● **Information provided**
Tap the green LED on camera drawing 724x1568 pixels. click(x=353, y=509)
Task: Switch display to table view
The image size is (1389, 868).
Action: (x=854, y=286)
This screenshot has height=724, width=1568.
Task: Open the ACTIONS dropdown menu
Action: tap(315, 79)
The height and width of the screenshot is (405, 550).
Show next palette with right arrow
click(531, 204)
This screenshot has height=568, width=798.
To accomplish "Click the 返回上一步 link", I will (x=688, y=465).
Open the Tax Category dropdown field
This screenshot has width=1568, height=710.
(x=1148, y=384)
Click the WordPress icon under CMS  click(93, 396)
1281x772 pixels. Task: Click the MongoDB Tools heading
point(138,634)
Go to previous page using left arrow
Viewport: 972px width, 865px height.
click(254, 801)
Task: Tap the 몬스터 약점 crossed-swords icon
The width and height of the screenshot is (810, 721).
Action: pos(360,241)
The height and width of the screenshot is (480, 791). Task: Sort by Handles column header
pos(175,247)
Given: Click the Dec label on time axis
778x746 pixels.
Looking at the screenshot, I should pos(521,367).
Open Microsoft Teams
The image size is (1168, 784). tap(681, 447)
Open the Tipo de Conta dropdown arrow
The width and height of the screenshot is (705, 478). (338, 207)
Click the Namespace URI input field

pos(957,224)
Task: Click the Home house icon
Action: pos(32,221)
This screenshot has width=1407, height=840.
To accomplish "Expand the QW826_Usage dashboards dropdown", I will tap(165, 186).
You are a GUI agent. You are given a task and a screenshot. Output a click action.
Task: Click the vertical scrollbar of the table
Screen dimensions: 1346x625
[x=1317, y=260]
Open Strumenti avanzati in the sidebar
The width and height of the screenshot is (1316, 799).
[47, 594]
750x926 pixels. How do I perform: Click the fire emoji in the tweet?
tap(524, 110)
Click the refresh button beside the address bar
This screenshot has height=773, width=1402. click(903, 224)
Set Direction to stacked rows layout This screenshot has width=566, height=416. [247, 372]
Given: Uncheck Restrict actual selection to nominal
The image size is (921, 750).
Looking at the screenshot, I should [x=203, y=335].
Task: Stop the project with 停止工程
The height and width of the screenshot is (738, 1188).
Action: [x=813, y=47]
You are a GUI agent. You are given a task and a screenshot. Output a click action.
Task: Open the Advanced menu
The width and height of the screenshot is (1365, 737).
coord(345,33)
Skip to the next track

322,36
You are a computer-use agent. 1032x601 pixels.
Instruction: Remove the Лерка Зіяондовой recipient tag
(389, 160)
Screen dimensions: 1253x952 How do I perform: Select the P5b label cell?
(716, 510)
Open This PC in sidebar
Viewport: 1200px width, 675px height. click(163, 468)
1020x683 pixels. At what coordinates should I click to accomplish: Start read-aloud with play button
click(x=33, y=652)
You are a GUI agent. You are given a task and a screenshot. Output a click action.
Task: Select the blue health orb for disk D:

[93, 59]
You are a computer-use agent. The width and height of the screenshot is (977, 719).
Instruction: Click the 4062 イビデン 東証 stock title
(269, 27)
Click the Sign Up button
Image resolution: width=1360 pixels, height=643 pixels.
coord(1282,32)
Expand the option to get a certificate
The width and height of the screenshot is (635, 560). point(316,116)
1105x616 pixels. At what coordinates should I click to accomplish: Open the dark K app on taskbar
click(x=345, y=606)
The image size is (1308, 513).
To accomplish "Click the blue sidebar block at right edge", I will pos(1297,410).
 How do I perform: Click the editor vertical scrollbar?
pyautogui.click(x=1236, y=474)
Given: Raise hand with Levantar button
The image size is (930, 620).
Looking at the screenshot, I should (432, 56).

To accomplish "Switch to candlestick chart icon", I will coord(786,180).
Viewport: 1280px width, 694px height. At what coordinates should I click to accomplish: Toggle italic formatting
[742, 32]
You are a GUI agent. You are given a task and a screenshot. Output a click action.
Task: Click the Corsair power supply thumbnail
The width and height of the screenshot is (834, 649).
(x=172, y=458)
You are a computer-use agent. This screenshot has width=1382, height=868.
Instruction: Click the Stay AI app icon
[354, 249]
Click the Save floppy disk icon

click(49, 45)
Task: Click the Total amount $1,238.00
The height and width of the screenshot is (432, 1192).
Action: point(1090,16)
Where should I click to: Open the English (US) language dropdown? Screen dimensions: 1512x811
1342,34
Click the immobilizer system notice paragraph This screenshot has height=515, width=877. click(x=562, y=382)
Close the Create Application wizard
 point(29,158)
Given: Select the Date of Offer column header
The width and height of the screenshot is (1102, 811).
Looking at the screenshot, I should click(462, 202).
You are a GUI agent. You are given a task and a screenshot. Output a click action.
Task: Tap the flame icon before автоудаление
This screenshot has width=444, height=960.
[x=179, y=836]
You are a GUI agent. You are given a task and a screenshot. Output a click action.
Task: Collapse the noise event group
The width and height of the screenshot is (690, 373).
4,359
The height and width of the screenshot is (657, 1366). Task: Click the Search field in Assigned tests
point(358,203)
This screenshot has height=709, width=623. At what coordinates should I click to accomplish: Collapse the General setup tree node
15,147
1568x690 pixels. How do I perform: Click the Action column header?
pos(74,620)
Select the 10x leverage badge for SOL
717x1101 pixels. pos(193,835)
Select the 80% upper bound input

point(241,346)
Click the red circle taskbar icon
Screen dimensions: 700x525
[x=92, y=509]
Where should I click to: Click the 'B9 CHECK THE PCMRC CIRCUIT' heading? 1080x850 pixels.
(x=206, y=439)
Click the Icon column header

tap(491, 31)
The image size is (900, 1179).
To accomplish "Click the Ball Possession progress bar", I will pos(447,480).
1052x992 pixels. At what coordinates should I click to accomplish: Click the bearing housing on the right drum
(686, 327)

● **Exercise**
Where the string "Switch" shows up in the listing above, copy the line that holds it.

● **Your response**
Task: Switch display to table view
To accomplish "Switch to candlestick chart icon", I will coord(786,180).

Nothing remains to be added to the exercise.